(Data taken from a collection)
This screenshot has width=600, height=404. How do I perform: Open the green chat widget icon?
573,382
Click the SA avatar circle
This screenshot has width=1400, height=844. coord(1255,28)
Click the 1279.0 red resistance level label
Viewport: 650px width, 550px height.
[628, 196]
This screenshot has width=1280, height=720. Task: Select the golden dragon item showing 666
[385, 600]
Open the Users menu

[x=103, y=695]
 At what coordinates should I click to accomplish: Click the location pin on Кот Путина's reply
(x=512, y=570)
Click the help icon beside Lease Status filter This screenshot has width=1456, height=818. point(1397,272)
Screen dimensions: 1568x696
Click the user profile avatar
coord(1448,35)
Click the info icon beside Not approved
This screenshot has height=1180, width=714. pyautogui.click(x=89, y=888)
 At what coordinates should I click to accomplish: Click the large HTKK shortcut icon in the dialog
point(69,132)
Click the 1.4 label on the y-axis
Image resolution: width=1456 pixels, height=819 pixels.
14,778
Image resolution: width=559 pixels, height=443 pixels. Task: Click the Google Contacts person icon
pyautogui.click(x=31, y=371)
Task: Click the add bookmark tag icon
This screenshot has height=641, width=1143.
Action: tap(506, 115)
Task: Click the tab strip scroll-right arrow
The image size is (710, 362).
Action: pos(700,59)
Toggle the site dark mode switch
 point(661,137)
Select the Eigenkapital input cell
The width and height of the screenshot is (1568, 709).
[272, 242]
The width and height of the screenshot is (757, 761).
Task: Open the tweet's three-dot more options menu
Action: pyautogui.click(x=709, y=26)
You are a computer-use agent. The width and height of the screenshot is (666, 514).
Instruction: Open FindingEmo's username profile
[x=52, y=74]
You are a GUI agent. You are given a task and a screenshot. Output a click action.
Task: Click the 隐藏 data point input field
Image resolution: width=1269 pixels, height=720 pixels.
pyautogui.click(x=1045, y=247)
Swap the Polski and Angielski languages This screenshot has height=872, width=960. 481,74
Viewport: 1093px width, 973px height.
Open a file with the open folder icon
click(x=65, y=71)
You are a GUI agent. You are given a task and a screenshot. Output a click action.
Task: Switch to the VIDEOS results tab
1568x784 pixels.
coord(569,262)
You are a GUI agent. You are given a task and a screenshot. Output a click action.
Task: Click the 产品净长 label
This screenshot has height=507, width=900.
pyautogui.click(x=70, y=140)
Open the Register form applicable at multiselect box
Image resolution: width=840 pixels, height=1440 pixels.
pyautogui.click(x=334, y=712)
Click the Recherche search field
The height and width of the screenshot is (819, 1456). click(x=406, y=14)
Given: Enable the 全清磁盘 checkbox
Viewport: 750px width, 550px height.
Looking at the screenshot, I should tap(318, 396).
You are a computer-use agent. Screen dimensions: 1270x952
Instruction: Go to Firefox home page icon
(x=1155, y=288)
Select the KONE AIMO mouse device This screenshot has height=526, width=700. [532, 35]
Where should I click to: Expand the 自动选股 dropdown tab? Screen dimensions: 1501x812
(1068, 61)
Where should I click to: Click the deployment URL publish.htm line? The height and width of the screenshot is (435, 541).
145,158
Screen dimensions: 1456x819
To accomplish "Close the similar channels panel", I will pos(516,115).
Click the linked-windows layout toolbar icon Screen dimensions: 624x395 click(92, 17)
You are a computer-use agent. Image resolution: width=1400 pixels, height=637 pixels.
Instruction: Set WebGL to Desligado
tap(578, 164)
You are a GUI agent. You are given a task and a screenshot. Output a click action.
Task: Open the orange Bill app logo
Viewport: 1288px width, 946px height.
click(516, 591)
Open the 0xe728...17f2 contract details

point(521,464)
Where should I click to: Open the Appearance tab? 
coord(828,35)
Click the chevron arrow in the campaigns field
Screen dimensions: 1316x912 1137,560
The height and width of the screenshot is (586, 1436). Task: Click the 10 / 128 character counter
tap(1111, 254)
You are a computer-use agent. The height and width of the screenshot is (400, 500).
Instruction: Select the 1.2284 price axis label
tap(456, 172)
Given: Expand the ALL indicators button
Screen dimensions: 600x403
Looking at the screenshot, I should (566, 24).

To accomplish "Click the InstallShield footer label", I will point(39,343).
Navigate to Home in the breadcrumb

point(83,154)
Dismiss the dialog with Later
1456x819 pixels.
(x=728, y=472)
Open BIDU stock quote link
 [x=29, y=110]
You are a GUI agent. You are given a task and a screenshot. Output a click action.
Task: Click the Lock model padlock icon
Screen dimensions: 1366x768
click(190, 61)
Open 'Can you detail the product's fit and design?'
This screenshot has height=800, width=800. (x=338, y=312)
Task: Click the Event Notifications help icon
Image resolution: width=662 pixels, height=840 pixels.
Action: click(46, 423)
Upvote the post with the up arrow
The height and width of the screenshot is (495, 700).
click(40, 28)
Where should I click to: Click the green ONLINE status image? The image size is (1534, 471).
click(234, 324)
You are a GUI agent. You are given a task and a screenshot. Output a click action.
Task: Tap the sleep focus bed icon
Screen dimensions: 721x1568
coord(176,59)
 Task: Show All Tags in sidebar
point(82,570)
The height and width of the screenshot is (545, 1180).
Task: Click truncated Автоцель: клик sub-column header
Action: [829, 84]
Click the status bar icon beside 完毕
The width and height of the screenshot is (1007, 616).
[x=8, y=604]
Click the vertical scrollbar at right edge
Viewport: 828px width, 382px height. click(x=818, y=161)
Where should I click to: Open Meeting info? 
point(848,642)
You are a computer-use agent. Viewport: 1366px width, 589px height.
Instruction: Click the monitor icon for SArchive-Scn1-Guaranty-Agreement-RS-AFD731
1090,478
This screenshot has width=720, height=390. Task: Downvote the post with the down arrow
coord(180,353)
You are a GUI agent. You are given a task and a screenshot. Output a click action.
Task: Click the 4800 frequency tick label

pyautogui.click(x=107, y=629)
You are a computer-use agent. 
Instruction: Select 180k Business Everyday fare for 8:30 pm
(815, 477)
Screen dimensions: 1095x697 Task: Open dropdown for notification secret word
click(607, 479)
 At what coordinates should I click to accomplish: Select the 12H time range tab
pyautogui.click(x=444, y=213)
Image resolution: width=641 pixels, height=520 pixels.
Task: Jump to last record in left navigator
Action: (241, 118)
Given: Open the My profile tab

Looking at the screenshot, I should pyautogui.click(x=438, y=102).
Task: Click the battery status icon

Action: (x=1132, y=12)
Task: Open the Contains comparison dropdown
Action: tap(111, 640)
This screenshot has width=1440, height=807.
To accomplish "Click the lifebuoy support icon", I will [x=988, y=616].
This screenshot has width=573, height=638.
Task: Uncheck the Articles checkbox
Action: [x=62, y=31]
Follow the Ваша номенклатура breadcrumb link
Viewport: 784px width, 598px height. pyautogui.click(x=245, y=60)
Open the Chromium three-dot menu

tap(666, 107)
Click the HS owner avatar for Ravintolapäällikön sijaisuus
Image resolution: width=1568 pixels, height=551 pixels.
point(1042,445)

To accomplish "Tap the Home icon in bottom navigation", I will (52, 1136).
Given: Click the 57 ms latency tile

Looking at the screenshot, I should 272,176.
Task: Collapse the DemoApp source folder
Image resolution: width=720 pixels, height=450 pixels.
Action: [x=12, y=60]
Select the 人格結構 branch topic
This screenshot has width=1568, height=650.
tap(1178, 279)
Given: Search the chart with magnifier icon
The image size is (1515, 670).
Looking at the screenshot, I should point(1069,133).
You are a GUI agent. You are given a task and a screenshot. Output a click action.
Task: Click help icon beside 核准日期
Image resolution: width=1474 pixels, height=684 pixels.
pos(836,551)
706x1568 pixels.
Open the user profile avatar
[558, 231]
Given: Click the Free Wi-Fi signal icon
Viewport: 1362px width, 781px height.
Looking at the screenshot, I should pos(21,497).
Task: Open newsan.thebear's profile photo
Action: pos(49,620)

» Direction
Return every line of the data above that contains the word "beside". Case matters.

» Task output
Click the help icon beside Lease Status filter This screenshot has width=1456, height=818. point(1397,272)
Click the info icon beside Not approved
Click the status bar icon beside 完毕
Task: Click help icon beside 核准日期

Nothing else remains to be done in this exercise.